Характерные базисные диалектические высказывания мировых мыслителей и проблема решения диалектической практичности.

Диалектика – это движение, развитие – качественное раздвоение предметного характера, существования вообще. Предмет есть, и нет его, одновременно. Т. е. существующий предмет внутренне противоречив сам себе. И задача диалектической философии – уловить это, объективно неуловимое. Поэтому здесь необходимо отметить высказывания тех авторов, которые больше всех приложили усилий и ближе всех подошли к началу, к базисному элементу диалектики, к тождеству противоположностей.

1. Гераклит: “Тождественен прямой и кривой путь валяльного винта”.

2. Гегель: “Бытие и ничто суть одно и то же (в становлении предмета – ВВП)”.

3. Маркс: “… самое лучшее в моей книге: 1) подчеркнутый уже в первой главе двойственный характер труда, смотря по тому, выражается ли он в потребительной или меновой стоимости (на этом основывается всё понимание фактов)”.

4. Энгельс: “Тождественно трение и удар: удар – короткое трение, а трение есть сумма частых ударов”.

5. Ленин: “Тождество противоположностей есть признание (открытие) противоречивых, взаимоисключающих, противоположных тенденций во ВСЕХ явлениях и процессах природы (и духа и общества в том числе)”.

Авторы приведены в хронологическом порядке. Заметно, что более старшее мнение Энгельса о диалектическом явлении в природе мало чем совершенствует замечание о практическом применении парадоксального тождества фактического родоначальника диалектики Гераклита. Аналогично “недосовершенствование” Лениным (после его глубоко марксистского анализа и сомнений) гегелевского определения диалектического тождества. Т. е. диалектические мыслители из века в век, из тысячелетия в тысячелетие не сдвинулись с мёртвой точки развития понятия о диалектической тождественности.

Особняком выступает метод Маркса, пытавшегося непосредственно использовать гегелевскую логическую систему для выявления сущности и практики политической экономии “в двойственном характере труда”. Причем, эту мимолётную формулировку экономической диалектики в письме Энгельсу Маркс, что называется, разжевал и в рот ему положил. Однако и здесь, своими “и” и “или” Маркс как бы снимает внутрипредметное (функционально-трудовое) тождество противоположностей, оставляет лазейку дуализму, т. е. внешнему противопоставлению антиподов. В сравнении с гераклитовым определением единства вращательного и поступательного движения в одном механизме (валяльном винте), и здесь логического прогресса особо не наблюдается.
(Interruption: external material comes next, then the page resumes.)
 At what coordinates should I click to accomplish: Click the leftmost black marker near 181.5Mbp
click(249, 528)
Следует заметить, что, кроме Гегеля и Энгельса, серьёзно методической разработкой диалектики никто, из названных мыслителей (и не названных писателей – тем более) целенаправленно и систематически не занимался. Громадное количество томов и статей по диалектике посвящено лишь её философской истории и мнениям-сомнениям (часто, отрицательным) о ней авторов. Да и сам Гегель полагал, что его Логику следовало бы ему “еще десять раз переписать”, дабы сделать более доступной для восприятия публикой. А энгельсовская “Диалектика природы” – сплошь черновики (почти как анализирующие ленинские “Философские тетради”).
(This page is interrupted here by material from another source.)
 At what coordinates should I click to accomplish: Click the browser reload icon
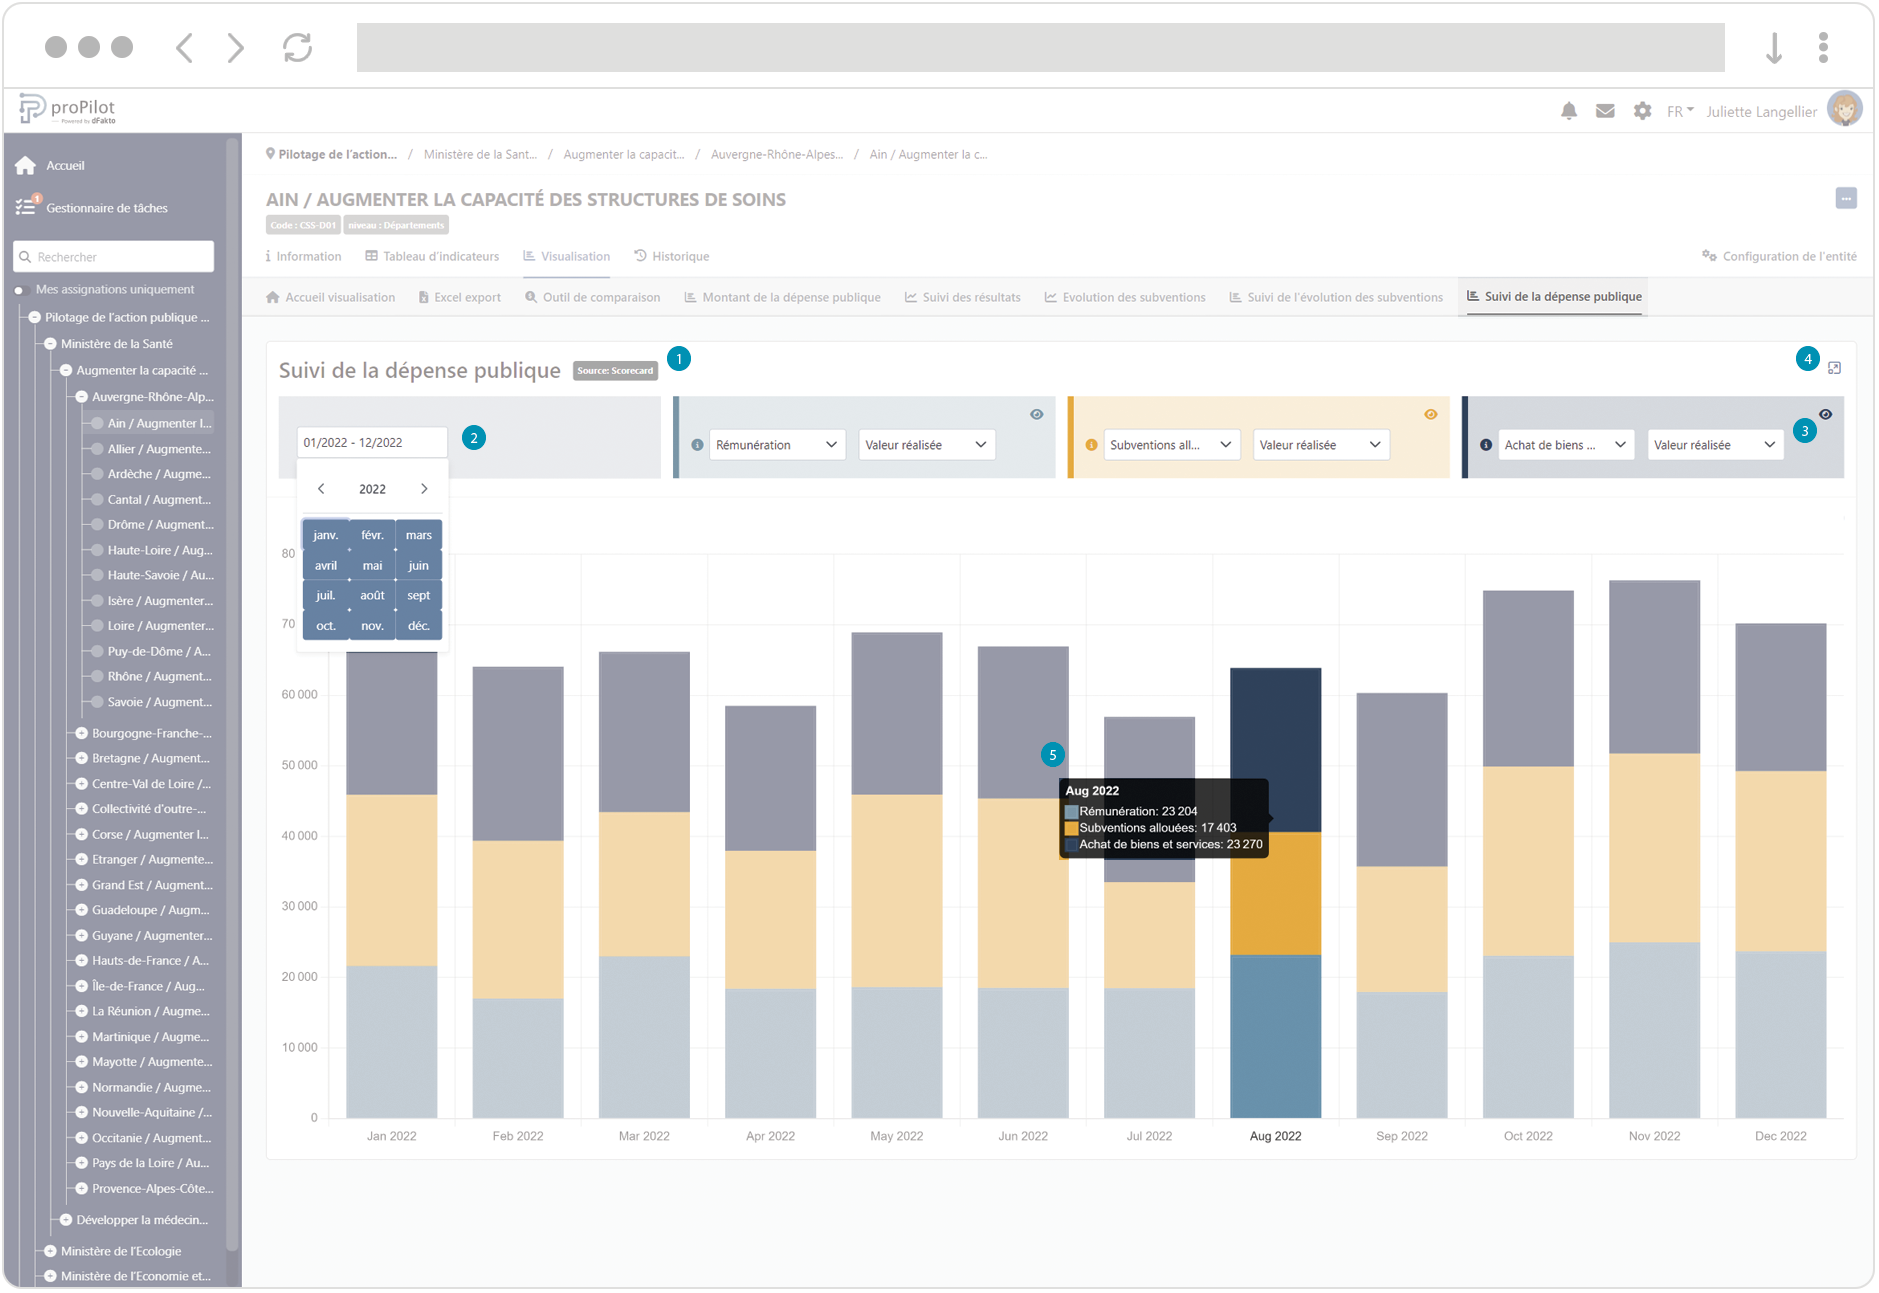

Поэтому во всех этих классических определениях, основополагающих нынешнее диалектическое мышление, можно заметить некоторую недосказанность, функциональную недоработку диалектики, “взгляд со стороны” на неё. Т. е. непонятно, что с этими определениями, верными в раскрытии парадоксальности явлений, делать. Не выложены, как говорится, “на блюдечке”, условия и механизм развития, преобразования предмета в своё иное состояние. А ведь нам, последователям этих мудрых людей, важно не только восхищаться и облагораживаться их мудростью, но, пользуясь ею, уметь преобразовывать, прежде всего, социальную среду в её новое, прогрессивное состояние, какого еще не было, и которое также было всегда – в себе. Нужны комплексные методики социального преобразования. Наука.

Для решения этой, поставленной жизнью, задачи нам никак не избежать нижеприведённого ленинского “нахальства”: открыть то, чем пренебрегали, походя используя, классики марксизма (и до-марксизма), и отсеять вредное и ненужное диалектическому методу.

Тождество противоположностей как базис функциональной диалектики.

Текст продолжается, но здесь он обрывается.